Thank you very much for your help.
Zhi-Wei Lu
IET-CR-Network Operations Center University of California, Davis (530) 752-0155
On Mon, 30 Apr 2018 03:18:00 +0000 Zhi-Wei Lu zwlu@ucdavis.edu wrote:
I have been testing NAV on and off for a while with a fraction of our devices on a small VM. I like it more and more as I am getting used to it. I would like to get recommendation of a NAV setup that can handle our environment.
[snip]
Shall we use one big server or multiple servers, physical or virtual for various NAV management components? What CPU, MEMORY, DISK IO, and DISK size shall we plan for?
Hi,
so, with reference to our short video conference yesterday, I'm posting some technical details here for all to see.
As some of you already know, Uninett operates multiple NAV installations on behalf of our customers, and we do this by provisioning physical servers which are installed on the customer site and operated centrally from Uninett.
Our current hardware generation is standardized on Dell PowerEdge R430 servers, with tech specs more or less like this:
- CPU: Intel Xeon E5-2660 v3 2.6GHz - 32GB RAM - 4x1TB 7.2K SATA 6Gbps hard drives in a software RAID 10 configuration - 2x200GB Intel S3710 SSD in a software RAID 1 configuration - Dual hot-plug redundant power supplies
What we look for is primarily multiple cores and DISK I/O. The minimum disk sizes available today will usually provide much more than any known NAV installation will need. A bunch of RAM for OS cache/buffering is ideal.

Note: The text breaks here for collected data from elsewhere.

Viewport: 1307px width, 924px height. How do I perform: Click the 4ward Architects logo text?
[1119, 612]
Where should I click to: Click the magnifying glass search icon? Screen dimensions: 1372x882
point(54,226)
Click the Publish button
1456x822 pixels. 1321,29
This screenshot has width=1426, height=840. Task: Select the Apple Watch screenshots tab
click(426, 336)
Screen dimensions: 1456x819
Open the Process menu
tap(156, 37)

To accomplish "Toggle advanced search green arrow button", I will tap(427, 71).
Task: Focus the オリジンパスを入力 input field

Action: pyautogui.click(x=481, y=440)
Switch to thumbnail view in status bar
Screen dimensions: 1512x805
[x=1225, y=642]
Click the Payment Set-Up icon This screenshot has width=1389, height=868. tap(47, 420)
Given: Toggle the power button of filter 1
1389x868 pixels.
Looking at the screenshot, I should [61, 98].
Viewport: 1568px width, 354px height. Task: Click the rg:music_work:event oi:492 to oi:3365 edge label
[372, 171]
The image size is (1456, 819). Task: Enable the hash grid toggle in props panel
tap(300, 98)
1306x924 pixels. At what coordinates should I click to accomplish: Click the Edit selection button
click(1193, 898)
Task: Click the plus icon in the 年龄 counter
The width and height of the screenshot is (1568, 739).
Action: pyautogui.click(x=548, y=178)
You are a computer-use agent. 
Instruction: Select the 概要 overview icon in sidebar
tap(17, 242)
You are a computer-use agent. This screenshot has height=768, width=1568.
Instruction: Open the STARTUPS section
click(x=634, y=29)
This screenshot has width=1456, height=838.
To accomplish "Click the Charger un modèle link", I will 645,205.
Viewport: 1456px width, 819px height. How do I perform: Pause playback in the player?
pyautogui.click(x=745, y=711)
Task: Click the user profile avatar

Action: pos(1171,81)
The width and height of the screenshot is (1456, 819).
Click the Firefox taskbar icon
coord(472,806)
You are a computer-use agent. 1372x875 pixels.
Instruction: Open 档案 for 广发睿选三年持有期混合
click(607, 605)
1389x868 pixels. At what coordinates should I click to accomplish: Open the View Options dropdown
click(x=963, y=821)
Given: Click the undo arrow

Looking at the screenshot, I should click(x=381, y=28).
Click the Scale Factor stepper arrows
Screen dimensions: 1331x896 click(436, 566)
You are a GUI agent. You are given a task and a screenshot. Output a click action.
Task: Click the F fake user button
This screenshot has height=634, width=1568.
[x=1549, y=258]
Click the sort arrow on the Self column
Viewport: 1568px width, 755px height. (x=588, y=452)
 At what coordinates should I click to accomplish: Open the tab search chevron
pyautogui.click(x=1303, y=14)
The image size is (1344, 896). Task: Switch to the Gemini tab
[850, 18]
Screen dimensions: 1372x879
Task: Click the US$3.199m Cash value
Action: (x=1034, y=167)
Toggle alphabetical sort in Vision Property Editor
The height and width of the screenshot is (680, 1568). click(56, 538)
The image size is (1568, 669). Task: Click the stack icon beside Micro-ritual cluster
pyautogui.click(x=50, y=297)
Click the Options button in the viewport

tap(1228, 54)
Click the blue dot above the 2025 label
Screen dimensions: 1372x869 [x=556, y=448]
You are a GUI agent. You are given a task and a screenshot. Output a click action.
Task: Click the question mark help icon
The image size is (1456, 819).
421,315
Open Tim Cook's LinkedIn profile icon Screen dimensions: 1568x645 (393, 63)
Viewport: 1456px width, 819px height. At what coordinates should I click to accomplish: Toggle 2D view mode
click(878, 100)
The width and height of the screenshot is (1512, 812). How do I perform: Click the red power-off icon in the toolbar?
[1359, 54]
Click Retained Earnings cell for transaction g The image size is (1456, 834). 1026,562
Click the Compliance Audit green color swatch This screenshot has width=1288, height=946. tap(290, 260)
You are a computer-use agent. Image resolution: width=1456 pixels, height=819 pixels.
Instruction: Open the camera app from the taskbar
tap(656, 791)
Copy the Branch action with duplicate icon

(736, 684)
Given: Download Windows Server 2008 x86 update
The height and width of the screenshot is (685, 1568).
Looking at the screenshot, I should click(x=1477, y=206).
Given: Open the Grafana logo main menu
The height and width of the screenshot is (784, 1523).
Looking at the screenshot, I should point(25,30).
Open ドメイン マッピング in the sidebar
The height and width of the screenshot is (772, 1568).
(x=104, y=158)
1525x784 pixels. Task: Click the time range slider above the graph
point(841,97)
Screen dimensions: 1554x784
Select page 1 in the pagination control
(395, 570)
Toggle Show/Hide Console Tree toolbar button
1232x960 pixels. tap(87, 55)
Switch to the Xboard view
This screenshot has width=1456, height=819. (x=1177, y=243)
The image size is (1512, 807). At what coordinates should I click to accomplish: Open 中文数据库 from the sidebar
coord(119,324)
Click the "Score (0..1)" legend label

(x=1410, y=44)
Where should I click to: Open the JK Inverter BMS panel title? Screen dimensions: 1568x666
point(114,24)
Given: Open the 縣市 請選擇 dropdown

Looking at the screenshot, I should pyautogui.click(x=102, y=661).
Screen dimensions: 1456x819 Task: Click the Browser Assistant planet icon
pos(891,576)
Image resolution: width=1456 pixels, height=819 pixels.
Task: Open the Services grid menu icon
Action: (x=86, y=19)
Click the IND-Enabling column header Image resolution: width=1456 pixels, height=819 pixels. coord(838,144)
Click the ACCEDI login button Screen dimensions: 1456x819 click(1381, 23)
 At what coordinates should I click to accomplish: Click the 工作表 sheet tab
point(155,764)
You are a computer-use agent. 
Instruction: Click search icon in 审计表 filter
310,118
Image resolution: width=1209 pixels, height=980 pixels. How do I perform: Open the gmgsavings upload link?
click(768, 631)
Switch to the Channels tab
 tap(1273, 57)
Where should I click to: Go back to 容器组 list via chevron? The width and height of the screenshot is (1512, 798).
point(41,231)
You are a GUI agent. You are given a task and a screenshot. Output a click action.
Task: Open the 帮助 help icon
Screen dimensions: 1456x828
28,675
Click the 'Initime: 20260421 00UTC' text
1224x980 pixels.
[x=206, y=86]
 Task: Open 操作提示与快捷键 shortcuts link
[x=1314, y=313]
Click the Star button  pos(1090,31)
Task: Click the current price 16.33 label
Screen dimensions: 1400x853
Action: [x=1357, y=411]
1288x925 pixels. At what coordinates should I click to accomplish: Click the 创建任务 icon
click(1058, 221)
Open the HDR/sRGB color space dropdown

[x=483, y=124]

For most of our customers, one such server is enough to power a full NAV installation, with PostgreSQL, Graphite and other 3rd party software which is included in our service.
For the larger customers, we scale this out by adding more servers (for a total of 2 or 3, dependent on continuous performance measurements).
We find that the biggest bottleneck of a complete NAV system is Graphite's performance, which is why we now include SSDs in a standard server. The I/O requirements of Graphite tends to overtake a system as the number of metrics grows, and only SSDs appear to be able to take the write-I/O load. The SSD RAID is usually reserved for Graphite data only.
While NAV itself was never designed with horizontal scaling in mind, the most efficient way to scale out is to run PostgreSQL and Graphite on separate servers. While Graphite may run just fine as long as you have the SSDs for metric storage, a PostgreSQL instance with a high workload benefits greatly from not sharing a processor with other services.
Graphite, however, was designed with horizontal scaling in mind. If necessary, it can be scaled out to multiple servers to support millions of metrics - but it requires planning and usually lots of configuration by hand.
If availability is critical, PostgreSQL can also be configured in a high-availability fashion with multiple servers, but this requires a high level of PostgreSQL/DBA skill (or at least, lots of time to aquire these skills).
Although NAV was not really designed for it, the individual backend processes can be split up and run on different servers, as long as they all can access the PostgreSQL and Graphite services. The SNMP collector (ipdevpoll) is not currently designed for horizontal scaling, but can scale to multiple cores/processors on a single server. This scaling model can, however, be adapted to a more horizontally distributed model with some work on the codebase (which we are considering putting on our roadmap).
The network you are describing seems comparable in size to our largest customer in Norway. They currently run on three physical servers with the NAV+PostgreSQL+Graphite split described above. The Graphite server was introduced because there were no free slots for SSDs in their two existing servers. Now that our current hardware generation includes SSDs by default, we are considering testing reducing this to two servers on the next upgrade (but our service level does not include high-availability, which would require more servers in general).
With regard to physical vs. virtual servers, I personally have some reservations on the performance of virtual servers, because of the high write I/O loads NAV can generate (specifically in PostgreSQL and Graphite), but your mileage may vary.
If you have more specific questions, please don't hesitate to ask them here :) I see now that we should maybe spend some time writing about how to scale a NAV installation in our docs.